Tuesday, October 7, 2014

Breaking Bad, Jihad-Style

These days practically every jihadi terrorist group, including ISIS, is up to its neck in the drug trade:
Indeed, as U.S. law enforcement agencies now acknowledge, narcoterrorism is the face of 21st-century organized crime. Far-flung groups like Hezbollah, Al Qaeda, Hamas, Al-Shabab in Somalia, and Boko Haram in Nigeria are two-headed monsters: hybrids of highly structured global drug-trafficking cartels and politically motivated Islamic terrorists. Increasingly, the sale of narcotics is the first-line of financing for acts of terror; the March 11, 2004, coordinated train bombings in Madrid that killed 191 people cost relatively little—an estimated $70,000—and were financed through the sale of hashish and ecstasy. Al-Qaeda spokesmen immediately claimed responsibility for the bombings.
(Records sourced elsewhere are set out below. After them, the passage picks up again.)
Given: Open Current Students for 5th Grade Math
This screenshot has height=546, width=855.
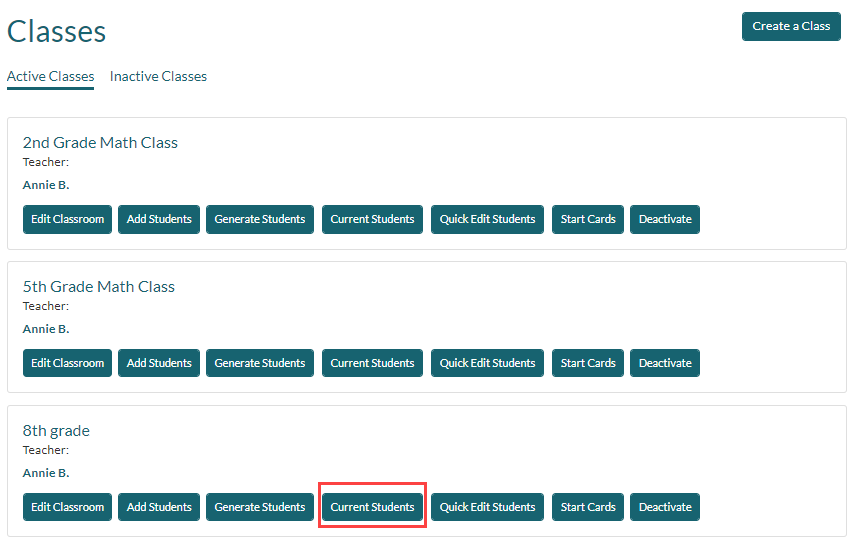Looking at the screenshot, I should click(x=372, y=363).
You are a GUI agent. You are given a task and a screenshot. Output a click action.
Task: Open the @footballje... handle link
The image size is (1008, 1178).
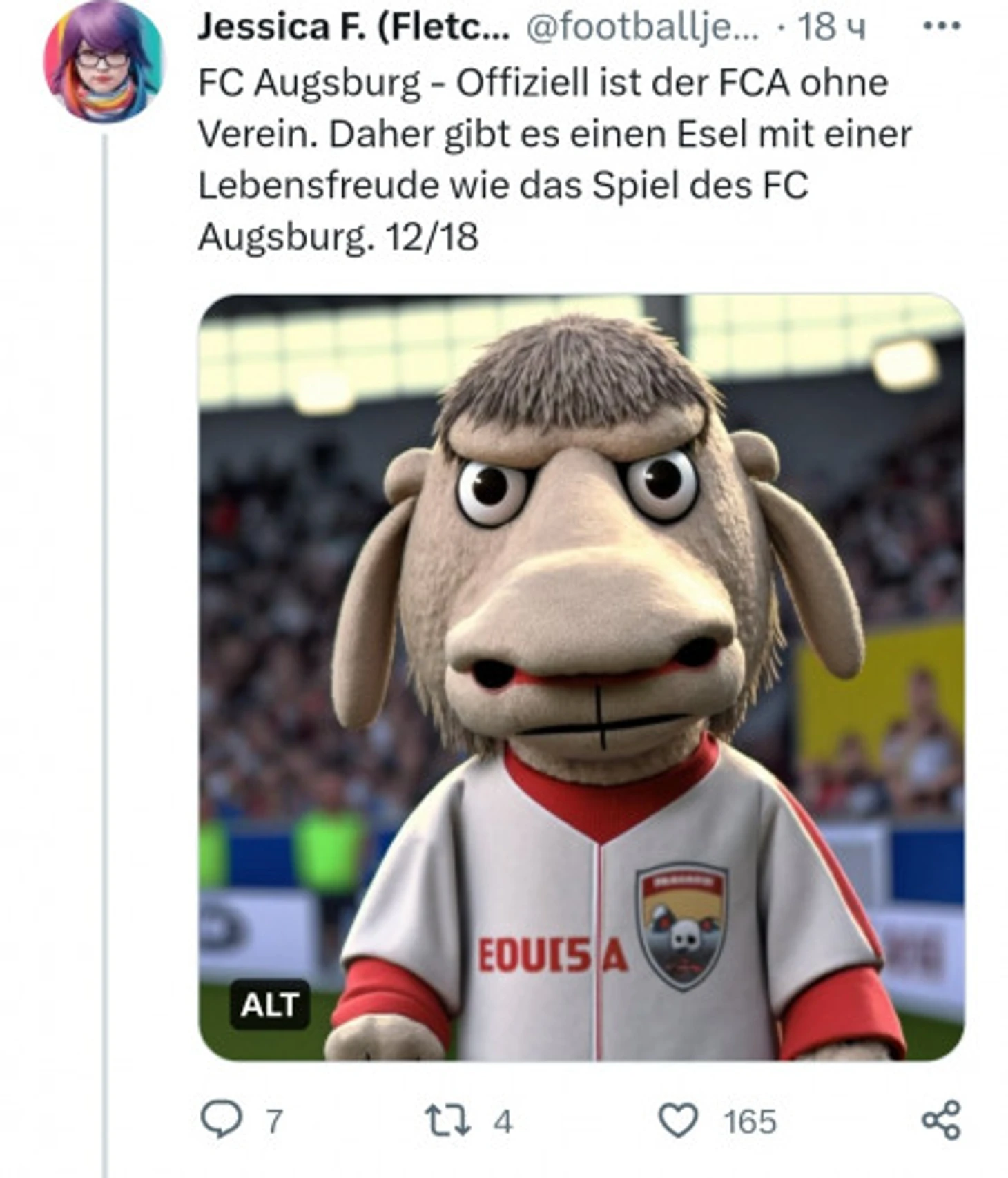tap(643, 28)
ISIS, perhaps the greatest current threat to stability in the Middle East, is also engaged in narcoterrorism. Counter-narcotics experts tell me that ISIS now receives a sizable amount of its revenue through narcotics, specifically through drugs manufactured at labs they’ve seized in the Syrian city of Aleppo. These are former legitimate pharmaceutical manufacturing plants, containing the chemicals and equipment necessary to make high-grade, Breaking Bad-style methamphetamine that can then be distributed throughout the Middle East and Europe.